We respect your privacy

    Failed 2024

    Habx (Acquired in Distress)

    Paris PropTech Habx raised €40M to digitalize new-build property pre-sales then filed for insolvency in 2024 as the French property market collapsed.

    TL;DR — Failure Post-Mortem

    Habx (Acquired in Distress) was a PropTech/Real Estate startup founded in 2016 in France. It raised $45M before collapsing in 2024 — 8 years of runway burned. IdeaProof's AI Failure Score: 0/100, driven by french property market collapse. The shutdown affected employees, investors, and the broader PropTech/Real Estate ecosystem. This case study breaks down the timeline, root causes, competitors that won, and replicable lessons for founders validating similar ideas today.

    Why did Habx (Acquired in Distress) fail?

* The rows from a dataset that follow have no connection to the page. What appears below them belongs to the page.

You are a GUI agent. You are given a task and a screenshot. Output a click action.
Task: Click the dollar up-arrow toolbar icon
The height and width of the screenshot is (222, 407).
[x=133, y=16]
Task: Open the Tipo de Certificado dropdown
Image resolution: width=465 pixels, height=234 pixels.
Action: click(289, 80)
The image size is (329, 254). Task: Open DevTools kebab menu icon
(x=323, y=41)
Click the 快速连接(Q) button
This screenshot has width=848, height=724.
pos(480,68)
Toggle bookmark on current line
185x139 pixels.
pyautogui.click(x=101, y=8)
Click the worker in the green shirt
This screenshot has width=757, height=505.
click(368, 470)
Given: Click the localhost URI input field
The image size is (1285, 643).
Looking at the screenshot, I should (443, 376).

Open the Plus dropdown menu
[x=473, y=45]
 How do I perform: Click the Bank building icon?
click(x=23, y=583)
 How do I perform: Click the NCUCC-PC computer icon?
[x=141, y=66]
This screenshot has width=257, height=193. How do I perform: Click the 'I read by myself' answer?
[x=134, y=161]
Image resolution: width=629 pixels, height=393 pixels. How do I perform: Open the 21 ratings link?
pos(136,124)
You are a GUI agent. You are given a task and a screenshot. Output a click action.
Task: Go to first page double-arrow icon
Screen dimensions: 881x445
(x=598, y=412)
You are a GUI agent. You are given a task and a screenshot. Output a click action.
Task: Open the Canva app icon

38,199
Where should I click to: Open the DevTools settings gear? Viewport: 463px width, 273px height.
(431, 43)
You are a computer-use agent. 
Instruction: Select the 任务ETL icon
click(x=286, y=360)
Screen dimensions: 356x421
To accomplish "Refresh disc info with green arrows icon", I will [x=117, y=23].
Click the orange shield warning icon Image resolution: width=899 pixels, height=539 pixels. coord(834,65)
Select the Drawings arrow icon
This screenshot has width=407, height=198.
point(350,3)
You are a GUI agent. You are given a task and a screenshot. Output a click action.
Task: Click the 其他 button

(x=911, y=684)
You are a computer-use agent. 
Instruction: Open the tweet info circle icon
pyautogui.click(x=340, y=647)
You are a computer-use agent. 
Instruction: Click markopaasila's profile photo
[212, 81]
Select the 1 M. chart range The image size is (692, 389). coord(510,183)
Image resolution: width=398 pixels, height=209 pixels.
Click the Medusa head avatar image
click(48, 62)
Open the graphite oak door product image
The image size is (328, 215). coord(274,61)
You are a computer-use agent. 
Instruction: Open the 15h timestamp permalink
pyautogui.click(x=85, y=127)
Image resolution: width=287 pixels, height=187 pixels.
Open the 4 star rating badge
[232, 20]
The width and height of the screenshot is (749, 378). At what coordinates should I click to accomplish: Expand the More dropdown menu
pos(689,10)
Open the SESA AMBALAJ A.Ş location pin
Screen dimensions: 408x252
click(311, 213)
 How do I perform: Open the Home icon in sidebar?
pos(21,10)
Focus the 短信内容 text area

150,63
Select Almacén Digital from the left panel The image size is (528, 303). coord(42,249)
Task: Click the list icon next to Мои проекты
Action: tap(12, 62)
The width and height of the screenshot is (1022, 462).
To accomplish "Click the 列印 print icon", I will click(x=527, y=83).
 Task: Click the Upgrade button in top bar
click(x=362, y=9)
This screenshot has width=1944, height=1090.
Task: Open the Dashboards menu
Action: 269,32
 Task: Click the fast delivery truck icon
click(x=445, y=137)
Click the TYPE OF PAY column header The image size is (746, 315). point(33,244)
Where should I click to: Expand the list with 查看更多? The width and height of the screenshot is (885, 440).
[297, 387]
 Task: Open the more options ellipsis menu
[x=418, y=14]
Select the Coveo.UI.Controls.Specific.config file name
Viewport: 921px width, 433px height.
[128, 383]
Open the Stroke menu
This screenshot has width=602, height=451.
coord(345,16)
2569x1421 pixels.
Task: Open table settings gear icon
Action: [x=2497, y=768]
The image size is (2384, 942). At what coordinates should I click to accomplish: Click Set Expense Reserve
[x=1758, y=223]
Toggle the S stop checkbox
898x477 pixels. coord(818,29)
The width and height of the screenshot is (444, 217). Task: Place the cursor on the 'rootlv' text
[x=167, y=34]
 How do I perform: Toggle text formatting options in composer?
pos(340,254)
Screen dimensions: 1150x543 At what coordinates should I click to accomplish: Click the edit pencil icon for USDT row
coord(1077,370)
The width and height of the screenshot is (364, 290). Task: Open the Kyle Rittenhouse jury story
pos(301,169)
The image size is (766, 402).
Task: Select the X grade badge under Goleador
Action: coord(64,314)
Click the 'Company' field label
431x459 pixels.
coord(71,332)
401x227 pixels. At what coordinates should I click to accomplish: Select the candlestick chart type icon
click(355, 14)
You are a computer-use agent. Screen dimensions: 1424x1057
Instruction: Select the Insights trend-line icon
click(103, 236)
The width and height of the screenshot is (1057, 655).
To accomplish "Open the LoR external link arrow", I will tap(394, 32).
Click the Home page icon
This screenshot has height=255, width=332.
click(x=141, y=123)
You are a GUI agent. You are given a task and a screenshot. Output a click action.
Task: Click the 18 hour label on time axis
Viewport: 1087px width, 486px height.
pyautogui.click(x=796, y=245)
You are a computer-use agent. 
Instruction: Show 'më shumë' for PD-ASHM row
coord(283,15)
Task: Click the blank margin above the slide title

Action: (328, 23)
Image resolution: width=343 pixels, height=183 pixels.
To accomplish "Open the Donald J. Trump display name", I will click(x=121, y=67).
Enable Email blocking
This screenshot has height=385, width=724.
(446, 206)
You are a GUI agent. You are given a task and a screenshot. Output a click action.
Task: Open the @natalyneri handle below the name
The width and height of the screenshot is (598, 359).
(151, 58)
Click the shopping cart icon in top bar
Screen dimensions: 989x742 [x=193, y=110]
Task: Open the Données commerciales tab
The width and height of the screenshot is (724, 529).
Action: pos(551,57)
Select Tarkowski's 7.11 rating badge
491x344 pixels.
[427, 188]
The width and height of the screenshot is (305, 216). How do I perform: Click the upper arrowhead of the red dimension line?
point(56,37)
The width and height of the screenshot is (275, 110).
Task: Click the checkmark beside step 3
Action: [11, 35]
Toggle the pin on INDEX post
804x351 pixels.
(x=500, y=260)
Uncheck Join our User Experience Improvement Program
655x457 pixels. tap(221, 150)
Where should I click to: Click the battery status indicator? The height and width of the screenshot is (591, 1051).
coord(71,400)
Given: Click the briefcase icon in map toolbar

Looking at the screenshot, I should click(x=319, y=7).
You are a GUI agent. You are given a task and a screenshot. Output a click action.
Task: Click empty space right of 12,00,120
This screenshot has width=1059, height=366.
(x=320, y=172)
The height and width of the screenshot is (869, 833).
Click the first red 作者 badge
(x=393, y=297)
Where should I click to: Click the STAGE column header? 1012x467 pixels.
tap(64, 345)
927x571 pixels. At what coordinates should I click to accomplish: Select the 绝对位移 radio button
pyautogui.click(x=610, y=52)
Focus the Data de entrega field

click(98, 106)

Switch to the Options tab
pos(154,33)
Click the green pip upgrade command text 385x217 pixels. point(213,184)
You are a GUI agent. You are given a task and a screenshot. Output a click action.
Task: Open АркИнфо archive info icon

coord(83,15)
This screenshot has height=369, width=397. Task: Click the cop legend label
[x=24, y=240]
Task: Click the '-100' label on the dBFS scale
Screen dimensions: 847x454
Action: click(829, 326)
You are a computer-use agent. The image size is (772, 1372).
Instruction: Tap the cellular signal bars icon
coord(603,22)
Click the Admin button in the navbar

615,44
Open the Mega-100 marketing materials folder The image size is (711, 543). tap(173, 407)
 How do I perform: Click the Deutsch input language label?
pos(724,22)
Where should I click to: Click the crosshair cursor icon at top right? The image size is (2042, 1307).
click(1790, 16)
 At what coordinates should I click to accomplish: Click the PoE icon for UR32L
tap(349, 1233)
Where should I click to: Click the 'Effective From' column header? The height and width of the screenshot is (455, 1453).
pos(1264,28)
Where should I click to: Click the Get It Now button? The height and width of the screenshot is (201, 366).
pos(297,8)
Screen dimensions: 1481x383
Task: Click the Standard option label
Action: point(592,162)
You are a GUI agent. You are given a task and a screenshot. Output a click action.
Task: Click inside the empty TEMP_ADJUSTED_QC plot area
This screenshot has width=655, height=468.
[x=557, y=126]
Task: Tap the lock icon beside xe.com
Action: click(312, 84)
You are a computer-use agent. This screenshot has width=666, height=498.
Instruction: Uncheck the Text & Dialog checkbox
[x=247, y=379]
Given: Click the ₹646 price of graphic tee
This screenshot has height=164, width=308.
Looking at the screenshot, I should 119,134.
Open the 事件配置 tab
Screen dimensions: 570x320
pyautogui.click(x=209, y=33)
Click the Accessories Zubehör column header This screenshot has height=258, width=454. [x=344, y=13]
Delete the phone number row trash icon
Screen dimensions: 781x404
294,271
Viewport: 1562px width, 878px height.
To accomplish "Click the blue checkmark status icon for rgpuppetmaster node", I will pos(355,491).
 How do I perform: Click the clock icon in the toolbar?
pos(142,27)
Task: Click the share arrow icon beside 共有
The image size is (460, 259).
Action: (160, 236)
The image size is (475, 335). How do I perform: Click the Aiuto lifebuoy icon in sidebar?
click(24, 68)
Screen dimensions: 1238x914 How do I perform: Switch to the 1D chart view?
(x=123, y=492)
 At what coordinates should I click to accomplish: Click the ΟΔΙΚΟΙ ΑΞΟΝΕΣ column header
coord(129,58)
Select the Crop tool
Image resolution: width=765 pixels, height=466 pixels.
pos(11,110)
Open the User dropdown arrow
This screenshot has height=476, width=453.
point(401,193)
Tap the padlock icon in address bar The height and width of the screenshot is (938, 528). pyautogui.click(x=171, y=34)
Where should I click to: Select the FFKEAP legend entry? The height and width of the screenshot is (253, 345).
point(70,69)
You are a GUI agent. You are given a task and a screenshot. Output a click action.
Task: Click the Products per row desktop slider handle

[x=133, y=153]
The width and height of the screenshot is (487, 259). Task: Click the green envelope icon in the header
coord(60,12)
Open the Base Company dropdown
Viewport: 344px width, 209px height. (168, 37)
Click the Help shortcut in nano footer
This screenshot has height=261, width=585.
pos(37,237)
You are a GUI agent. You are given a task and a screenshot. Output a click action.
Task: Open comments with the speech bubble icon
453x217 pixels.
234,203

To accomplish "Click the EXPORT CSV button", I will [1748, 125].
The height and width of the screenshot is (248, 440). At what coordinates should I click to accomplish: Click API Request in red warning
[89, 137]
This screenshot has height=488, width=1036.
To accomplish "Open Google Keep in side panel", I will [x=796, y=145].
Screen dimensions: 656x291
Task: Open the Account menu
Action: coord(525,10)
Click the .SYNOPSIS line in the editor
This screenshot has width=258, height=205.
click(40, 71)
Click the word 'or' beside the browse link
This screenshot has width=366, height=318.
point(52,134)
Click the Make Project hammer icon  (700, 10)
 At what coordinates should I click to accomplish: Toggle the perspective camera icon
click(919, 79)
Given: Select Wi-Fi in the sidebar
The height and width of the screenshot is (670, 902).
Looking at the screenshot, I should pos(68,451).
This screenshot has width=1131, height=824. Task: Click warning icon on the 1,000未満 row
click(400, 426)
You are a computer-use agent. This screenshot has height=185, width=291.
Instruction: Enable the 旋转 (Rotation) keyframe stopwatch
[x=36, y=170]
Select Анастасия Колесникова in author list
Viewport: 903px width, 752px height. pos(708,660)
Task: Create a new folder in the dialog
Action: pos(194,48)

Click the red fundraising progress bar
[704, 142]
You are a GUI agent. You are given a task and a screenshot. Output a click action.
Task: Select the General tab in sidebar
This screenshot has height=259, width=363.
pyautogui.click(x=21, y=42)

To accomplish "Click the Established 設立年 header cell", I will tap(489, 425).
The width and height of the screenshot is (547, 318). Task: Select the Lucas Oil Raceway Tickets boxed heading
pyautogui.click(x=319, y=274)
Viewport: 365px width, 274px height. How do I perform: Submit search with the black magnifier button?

    Habx (Acquired in Distress) failed in 2024 after 8 years of operation, losing $45M in raised capital. The root cause was french property market collapse. Key lesson: Paris PropTech Habx raised €40M to digitalize new-build property pre-sales then filed for insolvency in 2024 as the French property market collapsed.

    Founded → Closed

    2016 → 2024

    Funding Raised

    $45M

    Industry

    PropTech/Real Estate

    Country

    France

    Full Analysis

    Paris-based Habx built configurator-based pre-sales tools for French residential developers. After raising €40M+ from Alven and Idinvest, the 2023-24 collapse of the French new-build property market — driven by rising interest rates — destroyed core demand. Habx filed for safeguard proceedings in 2024 and was acquired in distress. A representative French PropTech failure of the rate-hike cycle.

    Could This Failure Have Been Prevented?

    IdeaProof's AI validates market demand, competitive positioning, and business model viability in minutes — catching the exact issues that sank Habx (Acquired in Distress).